Jawbreaker (1999)

reviewed by
Tom Ripley


JAWBREAKER (1999)
Rating: 0.0/10
Stars a bunch of people who should fire their agents
Directed by committee, apparently

There's a scene early on in "Jawbreaker" where a character utters the unintentionally prophetic line, "That is *so* not funny". How right she was. This pathetic tale of three high-schoolers who accidentally kill their best friend in a birthday kidnapping prank gone horribly awry is never even remotely funny. Or fun.

Or original. Not content with the too-obvious "Heathers" heisting, the filmmakers proceed to lift freely from a staggering variety of sources, including "Carrie", "Bride of Frankenstein", "Blue Velvet", and even Shaw's Pygmalion, itself recently remade as "She's All That". "Jawbreaker" is a pastiche, and not even an enjoyable one. I find it extremely telling that the most engaging part of the film is the credit sequence, a jawbreaker factory montage inexplicably backed by Veruca Salt's "Volcano Girls"; serving as a blueprint for the rest of the film, the song has absolutely nothing to do with the footage we're watching. Just close your eyes and pretend you're listening to an alt-rock station; you won't be missing anything.

The blame for a mess this big has to be spread around among the principals. Rebecca Gayheart, following roles in "Scream 2" and "Urban Legend", should have known better than to take yet another role in yet another teen body count movie. Pam Grier has totally wasted any credibility she might have gotten from her role in Quentin Tarantino's "Jackie Brown". And Rose McGowan should just quit acting. She has no charisma, no presence, and no acting skills other than rolling her eyes and looking disaffected. McGowan manages to be upstaged by her real-life boyfriend, rocker Marilyn Manson, whose fifteen second role here is far more interesting than anything any of the "real" actors are doing. Manson, sans trademark makeup & contact lenses, and with an obviously fake moustache, looks eerily like Nicholas Cage; who woulda thunk it?

That crack about direction by committee wasn't merely a pithy sound-bite. Stylistically, thematically & narratively, "Jawbreaker" is all over the map, varying wildly in tone & content from scene to scene. Though credited solely to writer/director Darren Stein, one gets the feeling that no two scenes here were actually guided by the same hands.

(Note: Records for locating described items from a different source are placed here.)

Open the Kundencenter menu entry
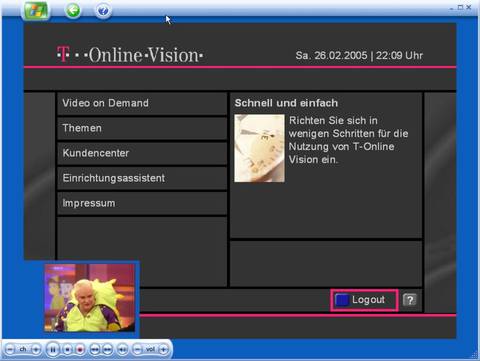This screenshot has height=361, width=480. 142,153
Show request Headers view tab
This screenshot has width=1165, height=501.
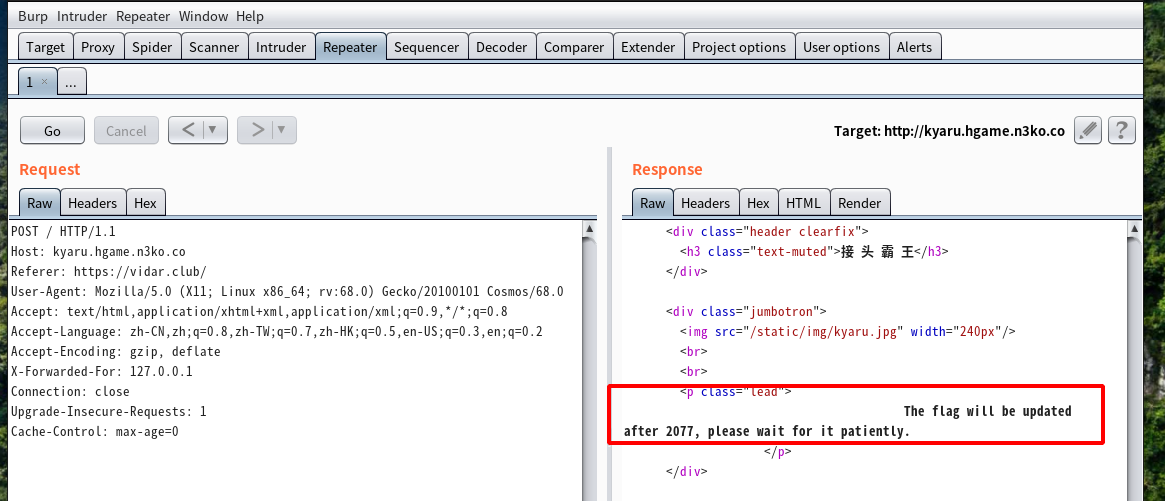tap(92, 203)
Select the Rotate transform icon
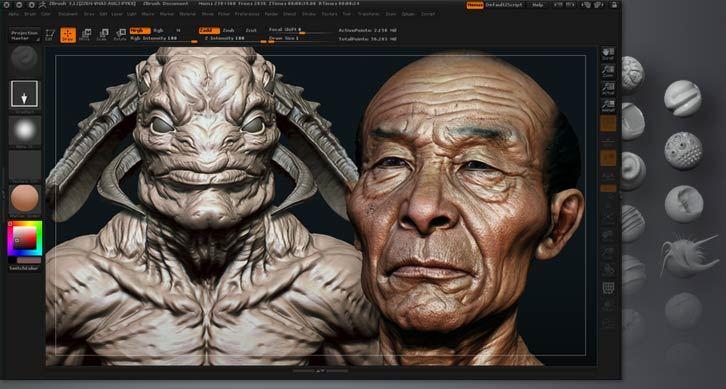 pos(120,35)
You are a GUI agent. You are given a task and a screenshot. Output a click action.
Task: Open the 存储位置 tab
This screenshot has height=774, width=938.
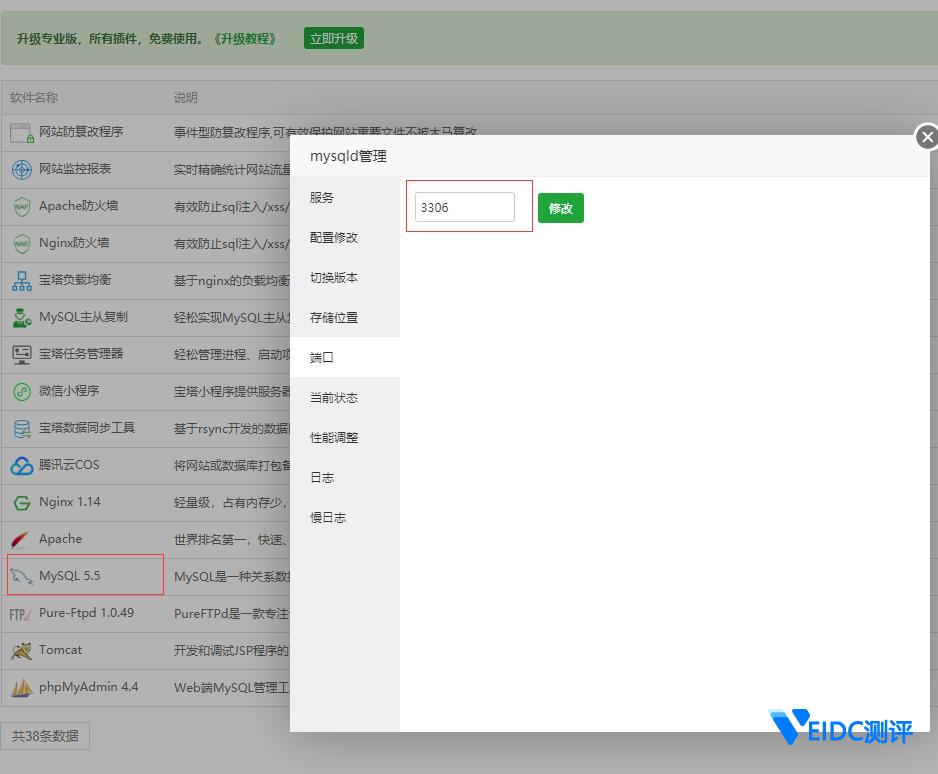pyautogui.click(x=334, y=318)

If Stein was indeed responsible for the whole of this atrocity, someone needs to get the man some drugs, pronto. Prozac, lithium, kava, ritalin, something, anything. He's quite obviously in desperate need of chemical help.

"Jawbreaker" is a monumental waste of effort and resources, and quite likely one of the single worst films I've ever seen. To call "Jawbreaker" garbage would be to insult garbage. Bad flicks for the rest of the year are safe; I've already got my pick for worst film of '99.

"Jawbreaker" runs approximately 90 minutes, though it feels longer than "Titanic", and is rated R for language, sexual situations and graphic violence. Not recommended for kids, teens, or anyone else.